Your instructions:
Lay out the records below as a JSON list of strings, one string per line, skipping blank lines and leaving out the pictures.
Material for this task start
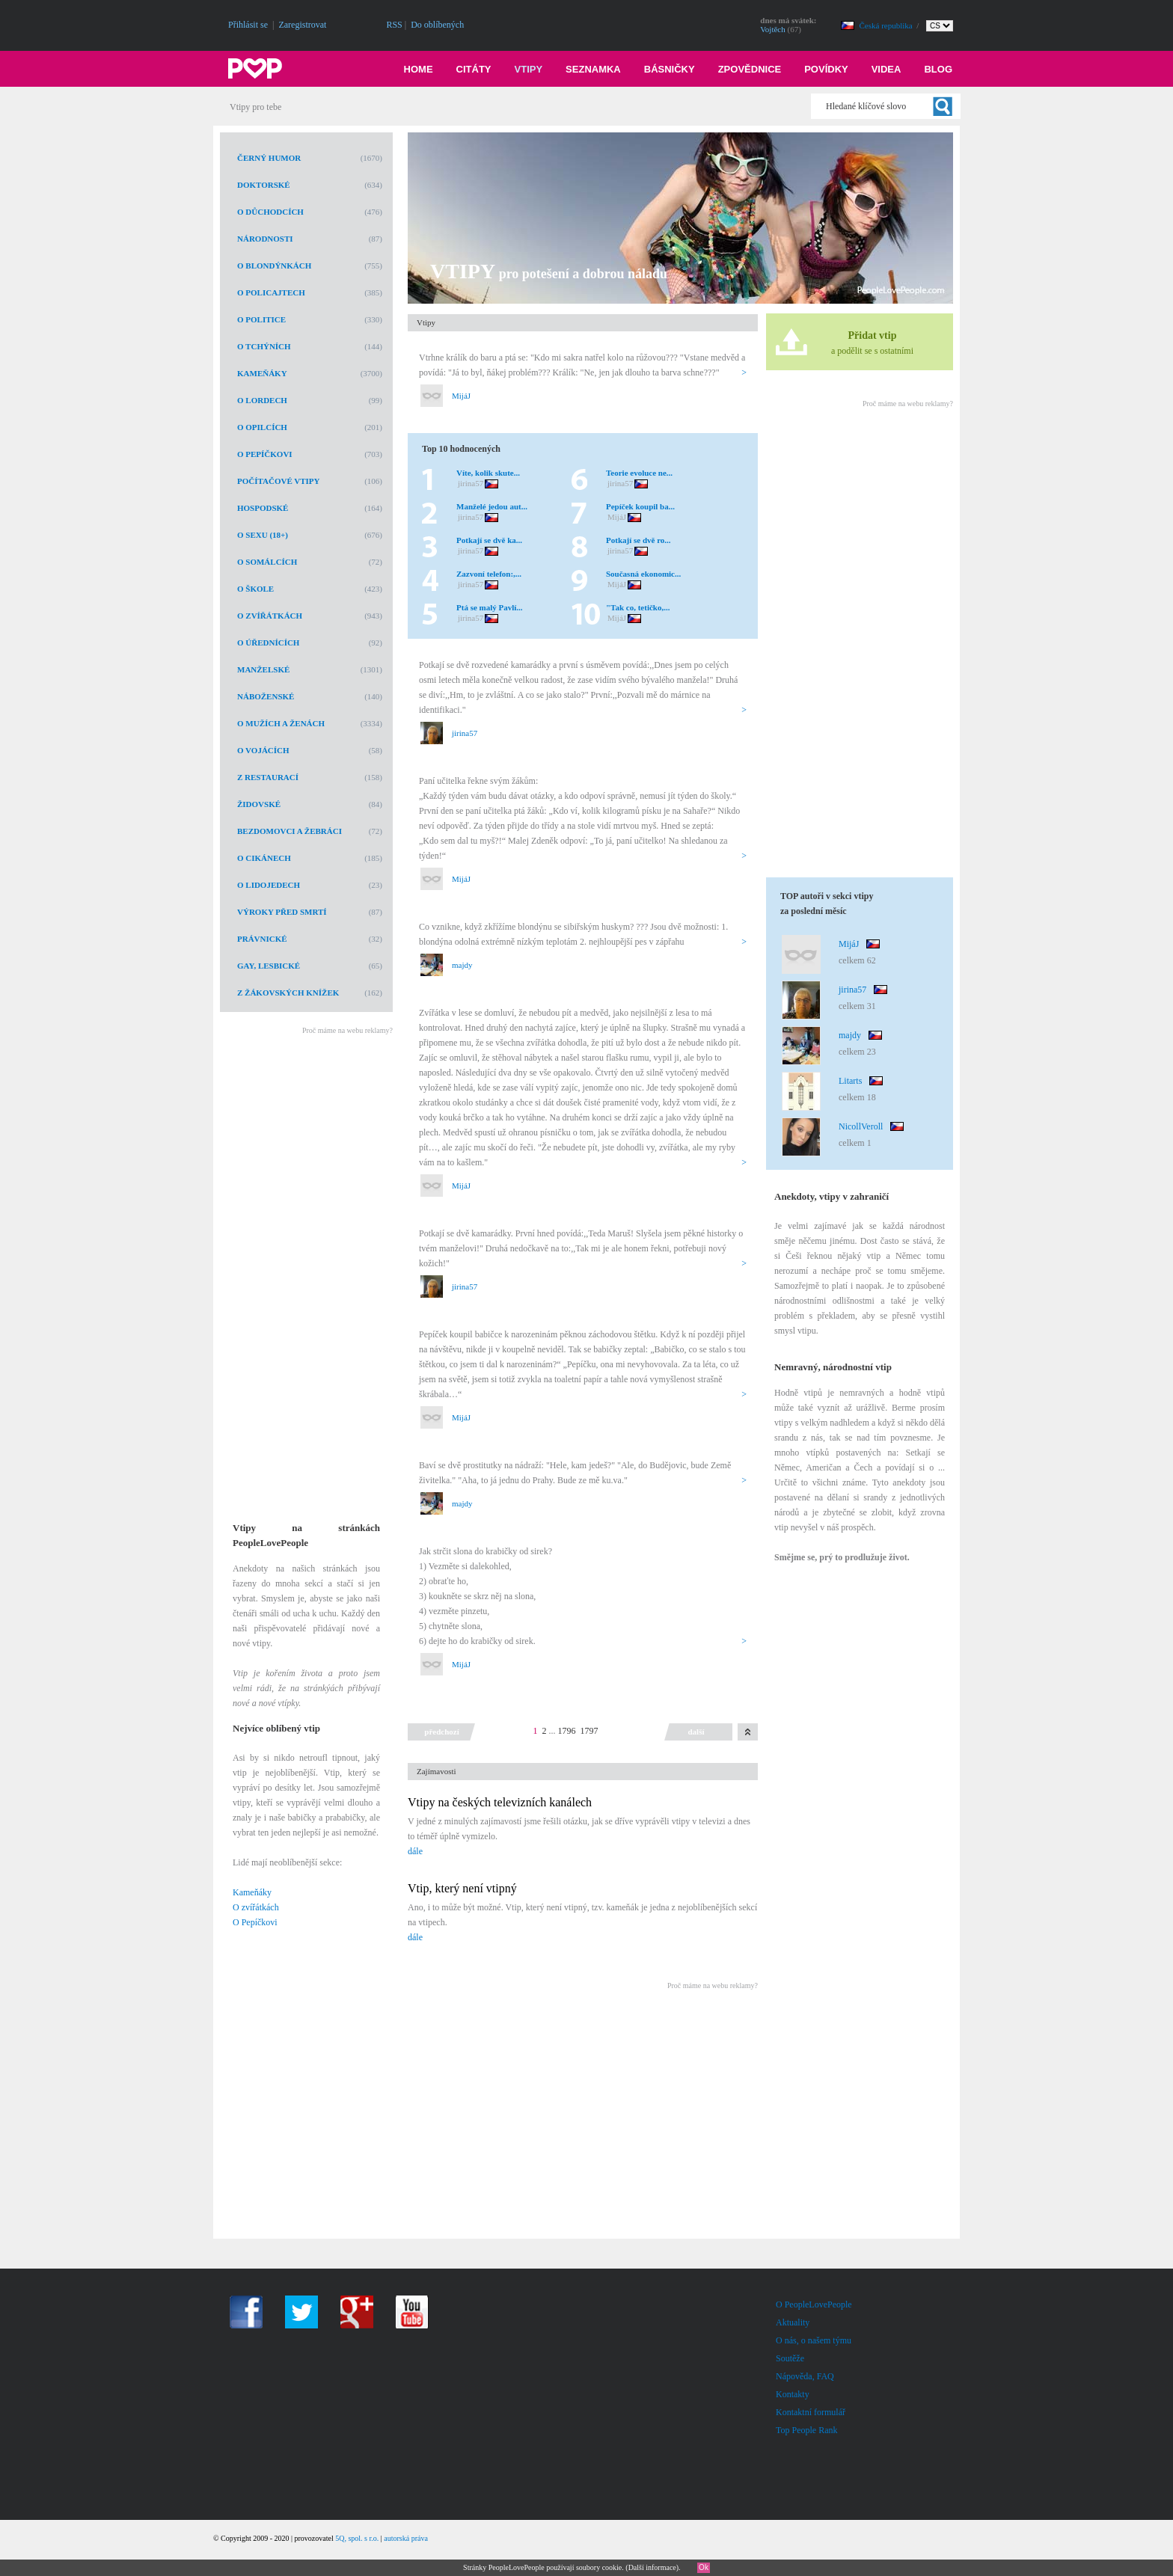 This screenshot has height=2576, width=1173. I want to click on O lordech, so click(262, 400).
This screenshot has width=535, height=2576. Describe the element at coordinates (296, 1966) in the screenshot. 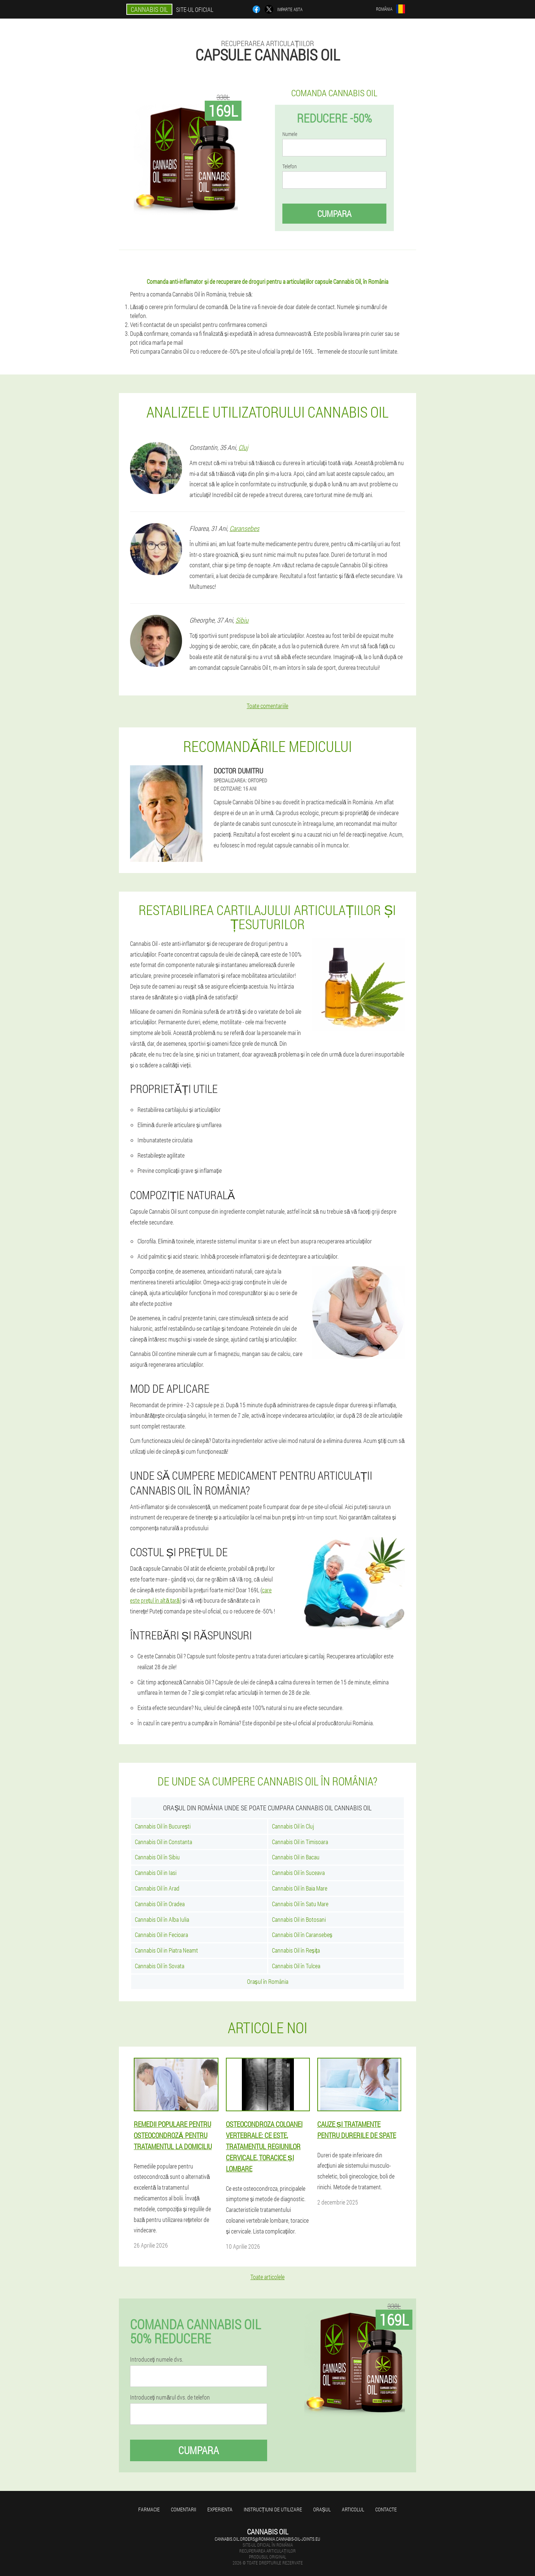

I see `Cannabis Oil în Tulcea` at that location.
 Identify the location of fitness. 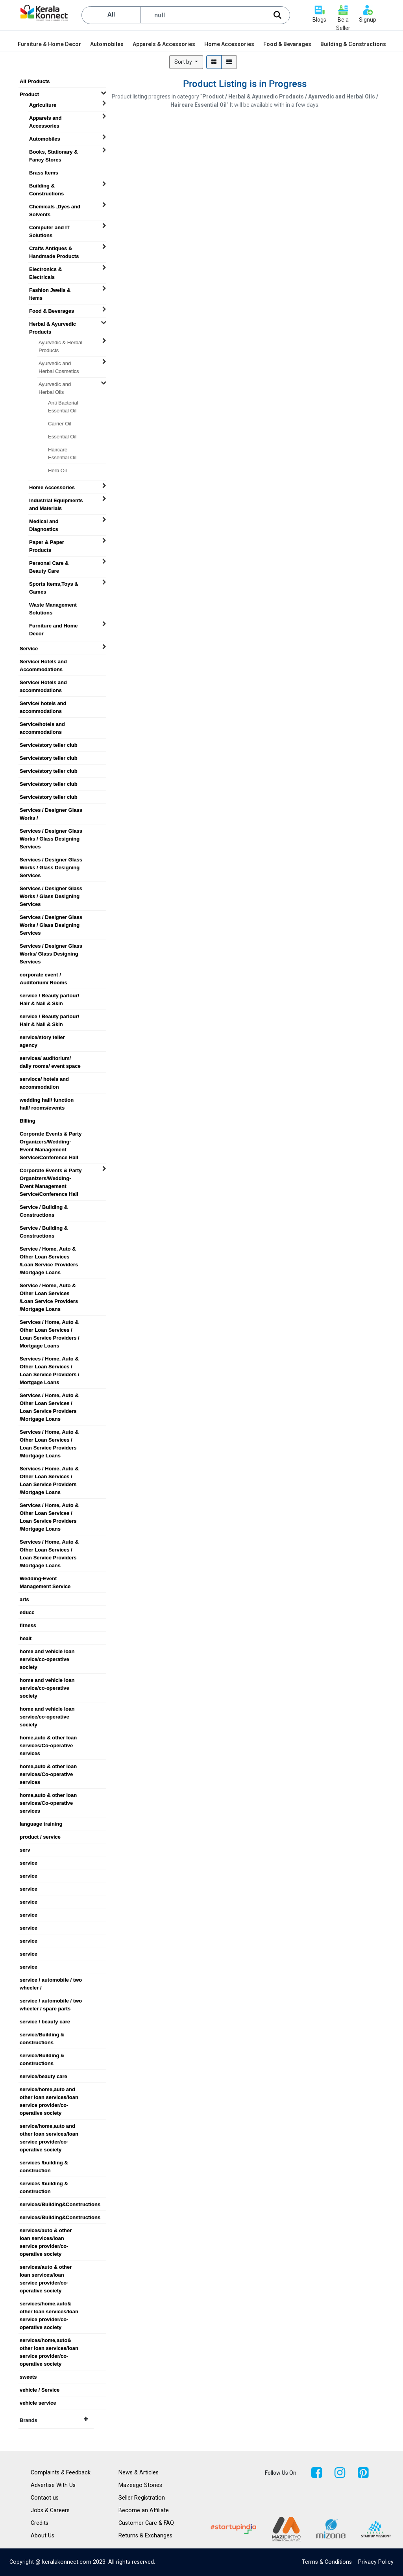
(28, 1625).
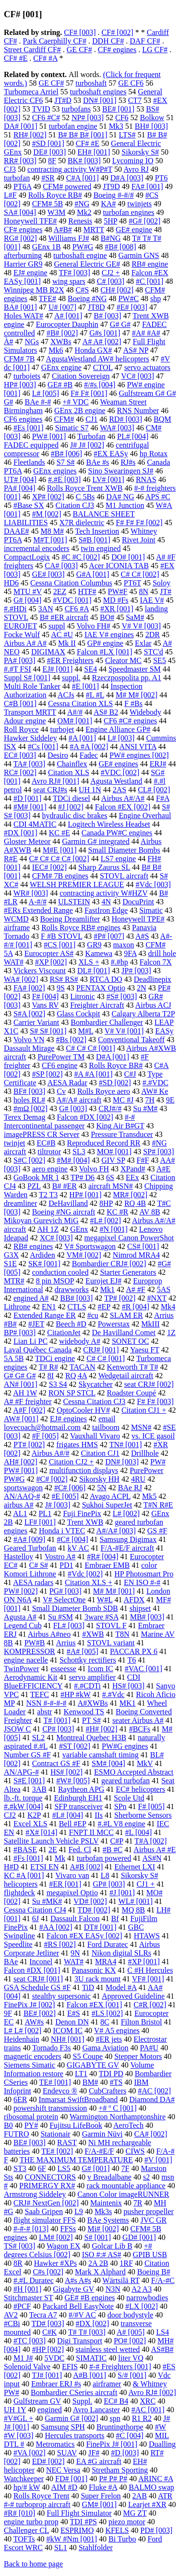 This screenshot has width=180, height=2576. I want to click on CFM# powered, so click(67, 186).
Material for this task end
Full answer:
[
  " This screenshot has height=2576, width=1173. I want to click on O lordech, so click(262, 400).",
  "This screenshot has width=535, height=2576. Describe the element at coordinates (296, 1966) in the screenshot. ",
  "I see `Cannabis Oil în Tulcea` at that location.",
  " Identify the location of fitness. ",
  "(28, 1625).",
  " This screenshot has width=180, height=2576. I want to click on CFM# powered, so click(67, 186)."
]